Agora que vemos um movimento tão grande entre os trabalhadores da Europa e da América em direção a si mesmos, elaborando as formas que a produção e a troca deveriam assumir em uma sociedade livre do jugo do Capital e do Estado, aconselho sinceramente os trabalhadores que já estão pensando nessa direção, para meditar sobre o que sabemos dos dois primeiros séculos de vida independente nas cidades medievais, depois que elas jogaram fora o jugo de barões feudais, bispos e reis, e começaram um novo desenvolvimento nas linhas de liberdade e federação [119]. Obviamente, não devemos tentar imitar o passado – a história não se repete, e eu indiquei em “Ajuda Mútua” os erros que as cidades medievais cometeram quando elaboraram seus mapas de liberdade. O que precisamos fazer é verificar se os princípios da independência e da federação livre não eram infinitamente melhores, levando à prosperidade e a um desenvolvimento intelectual mais elevado do que a submissão a autoridades externas e a escravização à Igreja e ao Estado, que caracterizavam a época que se seguiu à queda das cidades livres e inaugurou o crescimento dos estados militares.

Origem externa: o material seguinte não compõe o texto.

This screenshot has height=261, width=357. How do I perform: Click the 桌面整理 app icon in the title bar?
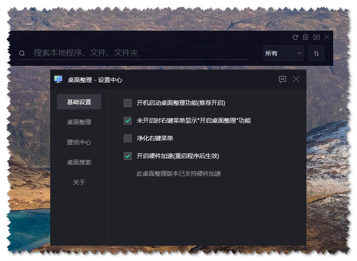[x=58, y=79]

Atualmente, a ideia de centralização e Estados centralizados está tão em voga, mesmo entre os socialistas, que muitas vezes ouvimos pessoas dizendo que as nacionalidades menores não têm motivos para existir; quanto mais cedo forem engolidos pelos mais numerosos, quanto mais esquecerem a língua materna, melhor.

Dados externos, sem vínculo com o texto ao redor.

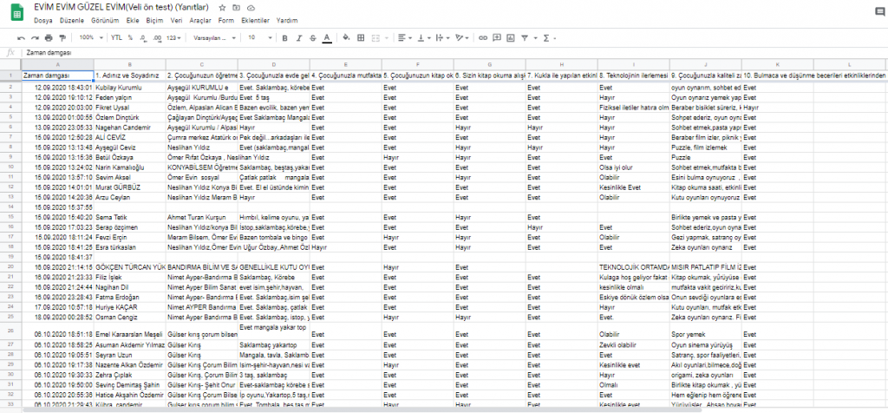Open the Dosya menu
This screenshot has width=888, height=413.
[x=42, y=19]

Toda a minha experiência de vida me ensinou o contrário. Tudo o que aprendi em minha vida me convenceu, pelo contrário, de que a maneira mais certa de promover uma harmonia de aspirações entre as diferentes nações é enriquecer e desenvolver, para cada fração da humanidade, ainda mais a linguagem falada pelas massas dessa fração da humanidade. Essa também será a maneira mais segura de todas essas frações concordarem entre si quanto ao um ou dois idiomas que serão aceitos mais tarde como o principal meio das relações internacionais. No mais, aprender uma língua seria um conhecimento bastante fácil de adquirir sob os métodos aperfeiçoados de ensino de línguas que já são trabalhados agora.

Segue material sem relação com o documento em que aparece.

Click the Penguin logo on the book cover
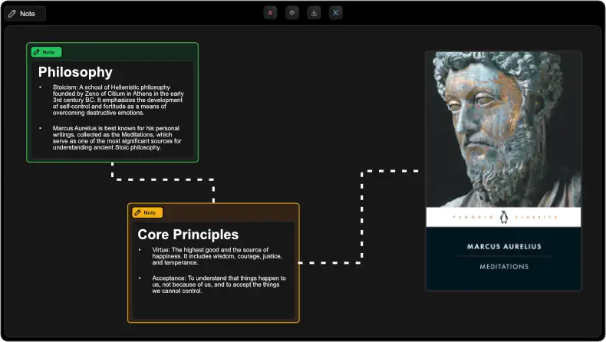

Além disso, esta também é a maneira mais segura de estimular todas as nacionalidades a desenvolverem o melhor que elas desenvolveram ao longo dos séculos em seu próprio ambiente: a maneira mais segura de enriquecer nossa herança comum com aquelas características nacionais que dão um valor especial às concepções filosóficas, à poesia e à arte.

Notas:


(1) Segundo o artigo da Wikipédia:
Home Rule é uma expressão inglesa que significa autogoverno autônomo. No Reino Unido, tal expressão tradicionalmente referiu-se a criação de autogoverno, ou por devolução ou por independência, em nações constituintes (por exemplo, Escócia, País de Gales e Irlanda do Norte), e até algum ponto na Irlanda. Home Rule também se refere analogamente aos processos e mecanismos de autogoverno em municipalidades e condados de muitos países em relação ao nível de governo imediatamente superior (por exemplo, em alguns estados estadunidenses). Também pode se referir, em língua inglesa, ao sistema similar de autonomia da Groelândia e das Ilhas Faroe em relação a Dinamarca (cujo nome em dinamarquês é Hjemmestyre). No Império Britânico também existiram exigências vigorosas pelo Home Rule por ativistas na Índia (sublinhados nossos).
Como indicam suas menções às “cidades medievais” e à questão da “independência” e “federação livre”, Kropotkin provavelmente está se referindo ao autogoverno de municipalidades (esta ideia será melhor desenvolvida em outras de suas obras que buscam elucidar o programa da revolução porvir, como “A Conquista do Pão” que já publicamos aqui no blog).